══ DATA EXCERPTS ══

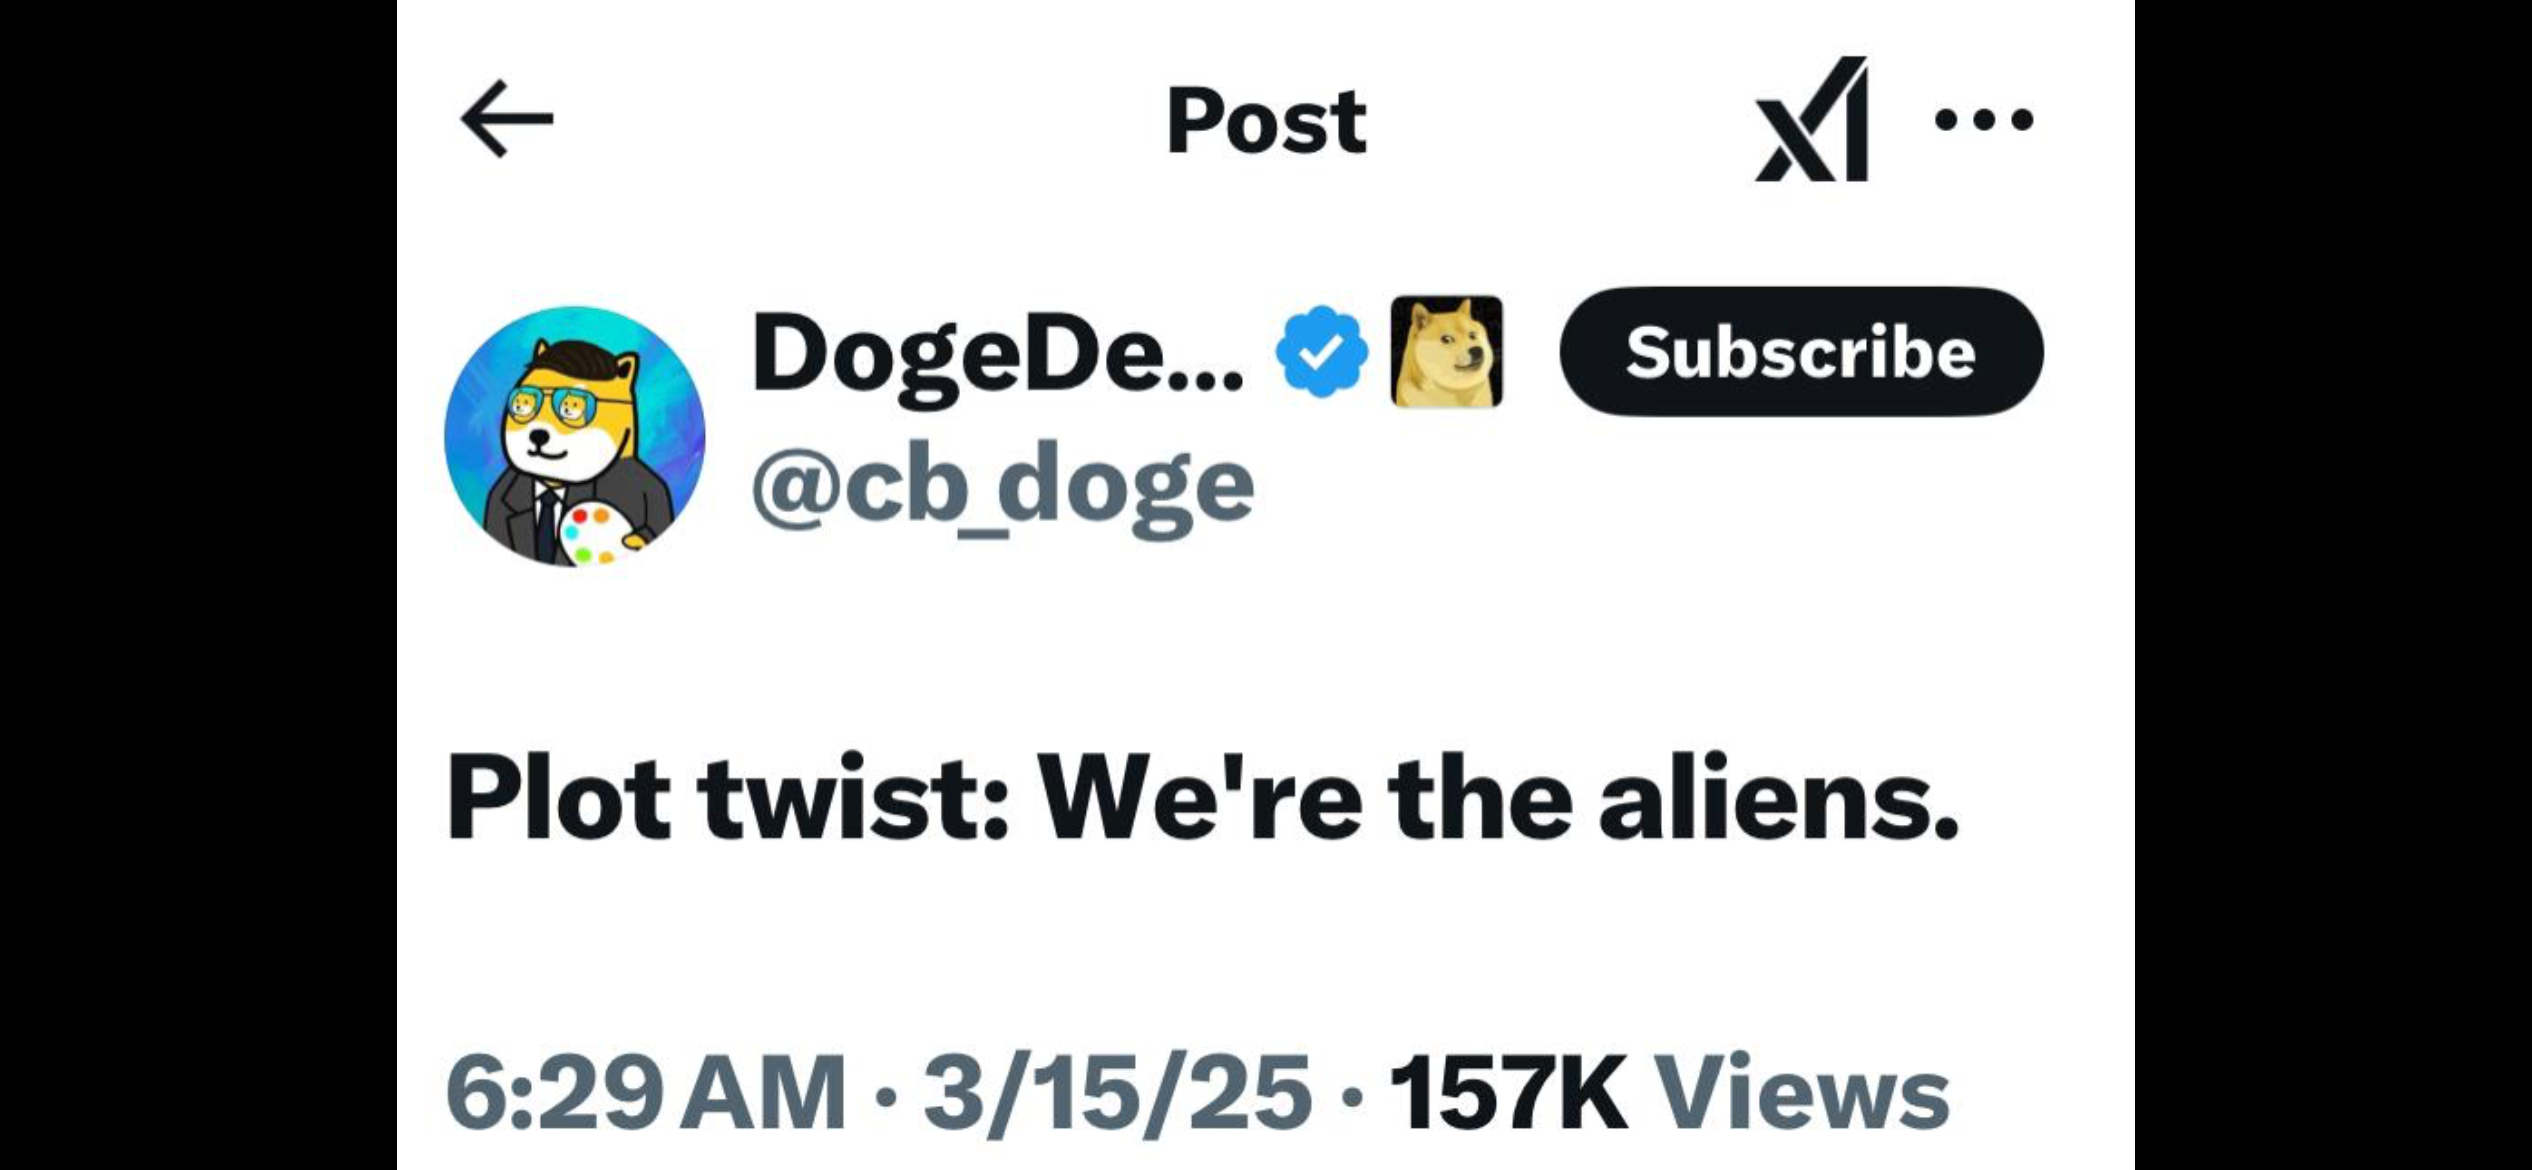Tap the Post header title

(1266, 121)
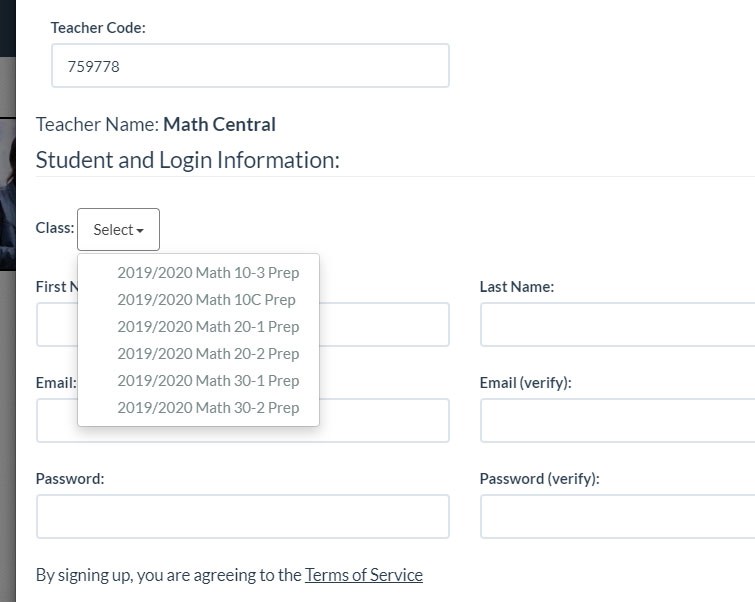The height and width of the screenshot is (602, 755).
Task: Select 2019/2020 Math 10C Prep option
Action: point(206,299)

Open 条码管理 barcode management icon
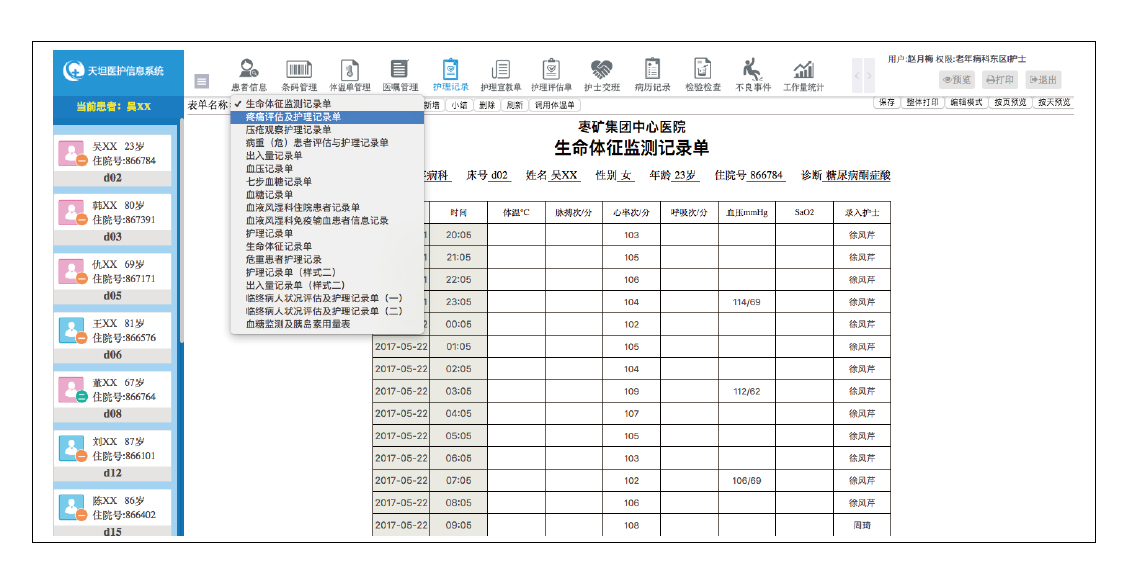(299, 74)
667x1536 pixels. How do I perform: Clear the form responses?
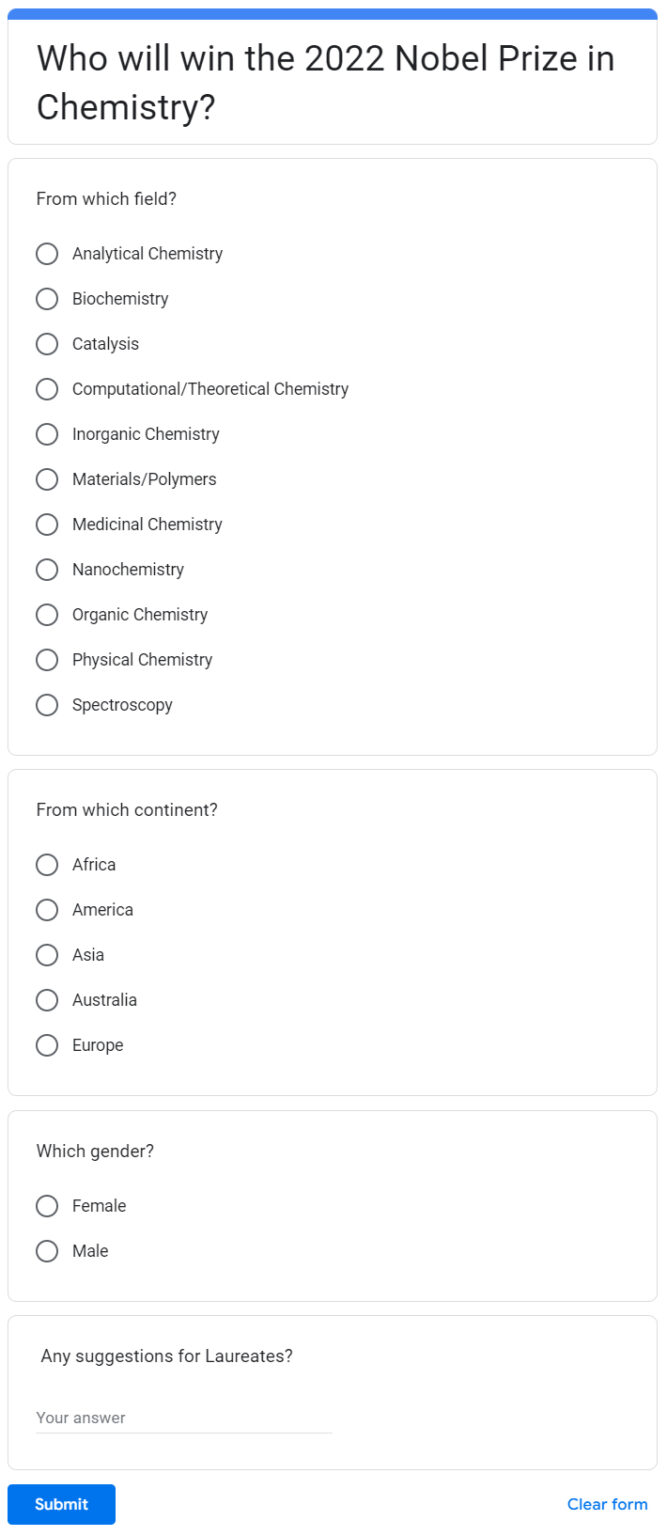point(606,1503)

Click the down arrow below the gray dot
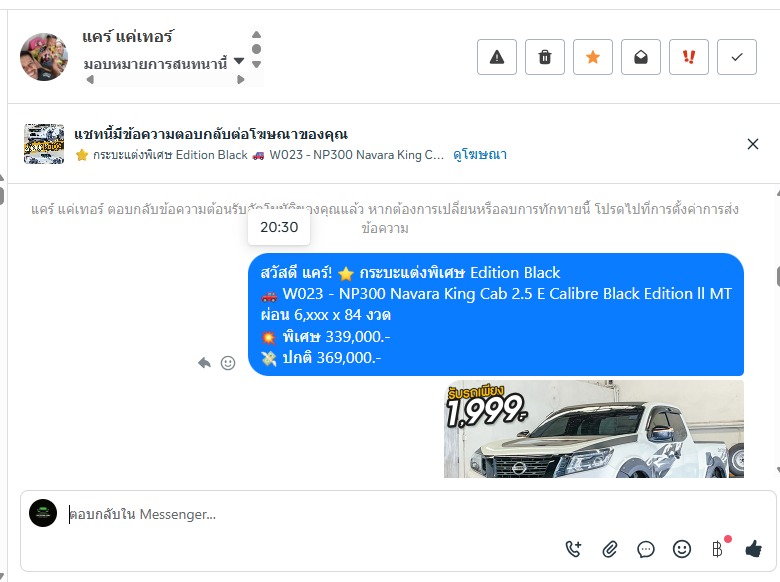pos(256,64)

═══

:: TASK ::
Copy every line of the records above word for word, omitting the pictures.

:: ANSWER TO THIS TASK ::
Tap the Post header title

(1266, 121)
The height and width of the screenshot is (602, 755).
Task: Select 2019/2020 Math 10C Prep option
Action: point(206,299)

Open 条码管理 barcode management icon
(299, 74)
667x1536 pixels. How do I perform: Clear the form responses?
point(606,1503)

Click the down arrow below the gray dot
pos(256,64)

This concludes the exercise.